Biotech Breakthroughs: Some advances of 2021 missed the headlines they deserve

While COVID-19 has dominated the airwaves for nearly 2 years, progress in other areas of health and biotech has continued. Because some of these innovations may not have gotten the attention they deserved, Matt Fuchs of leaps.org assembled a collection of noteworthy breakthroughs.

Attacking Alzheimer's

The FDA’s accelerated approval of aducanumab, the first drug that treats the underlying biology of Alzheimer’s, not just the symptoms, was a major story in 2021. Since Alzheimer’s is a complex disease, it is likely to need multiple treatment strategies. Many of these types of therapies advanced last year.

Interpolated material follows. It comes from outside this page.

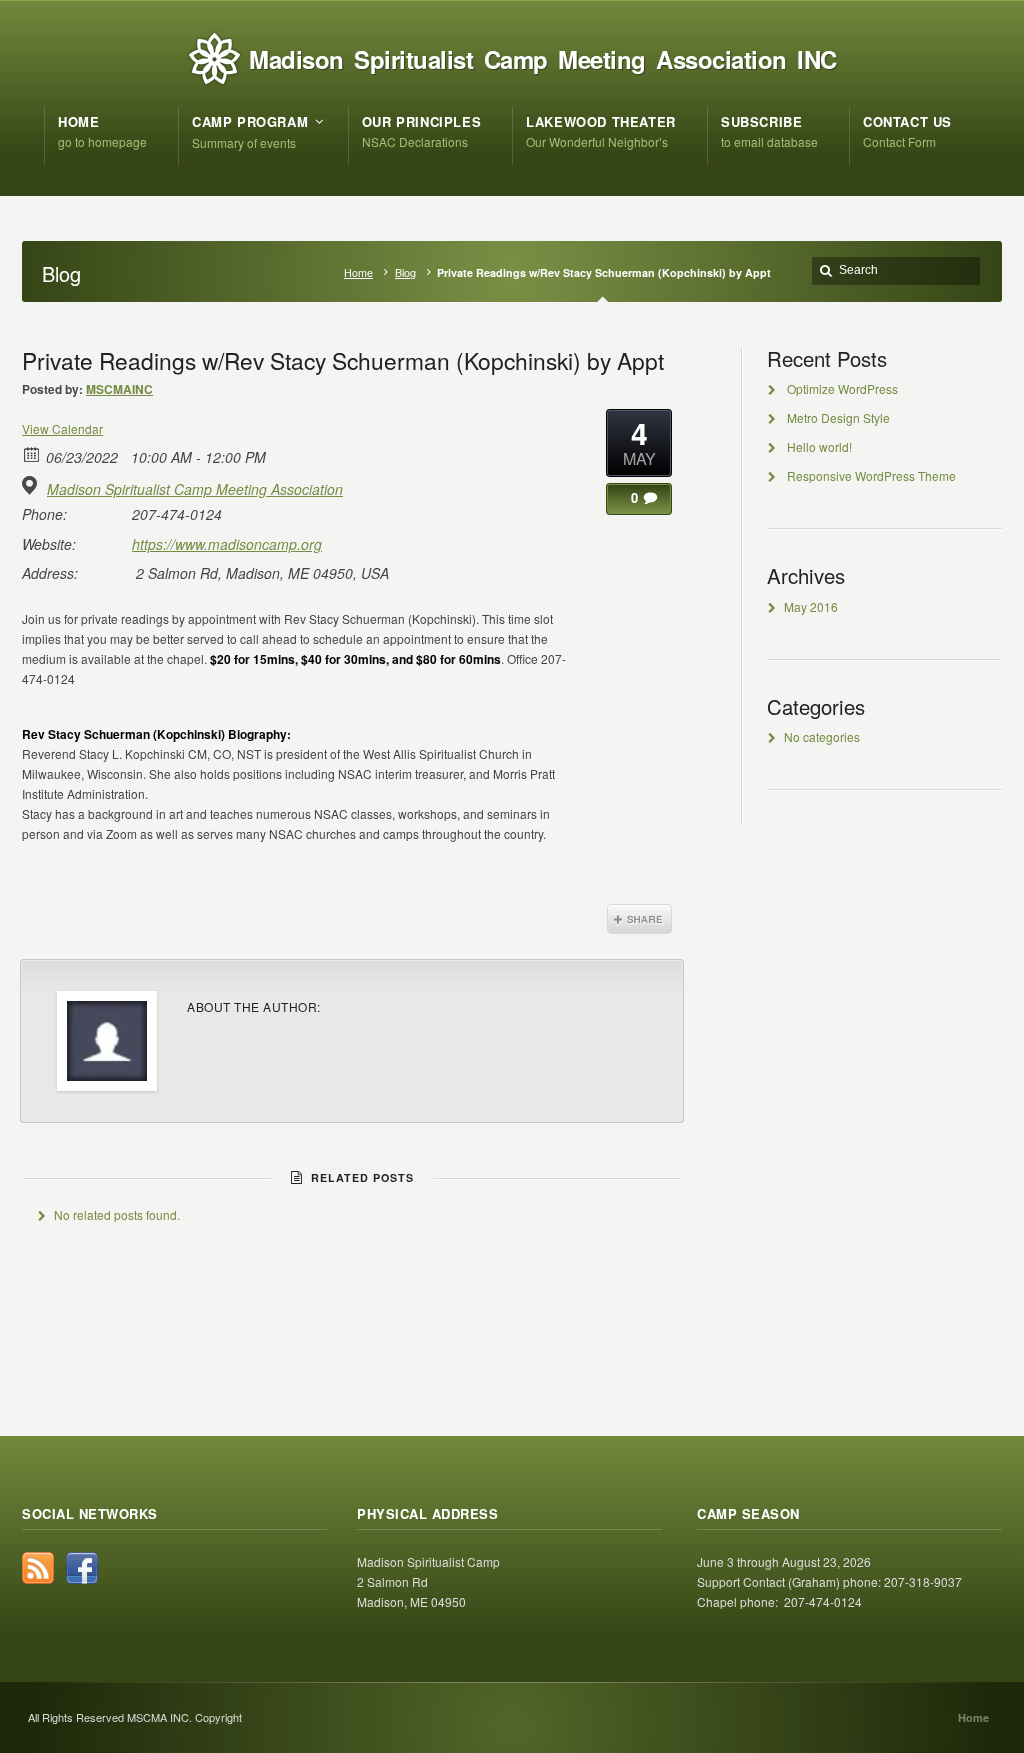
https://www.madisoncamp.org (227, 544)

After the FDA action in June to approve aducanumab, there was excitement about drugs that target beta-amyloid, a protein that accumulates in the brain and leads to brain cell death. Among them are  donanemab from Eli Lilly, lecanemab from Eisai and gantenerumab from Roche, all of which attained Breakthrough Designation by the FDA in 2021.

AlphaFold Action

In 2021, Google made AlphaFold, an artificial intelligence system that opens the door to understanding the three-dimensional structures and functions of proteins, the building blocks that make up almost half of our bodies' dry weight, available for free. Since then, researchers have used it to drive greater understanding of how proteins interact. 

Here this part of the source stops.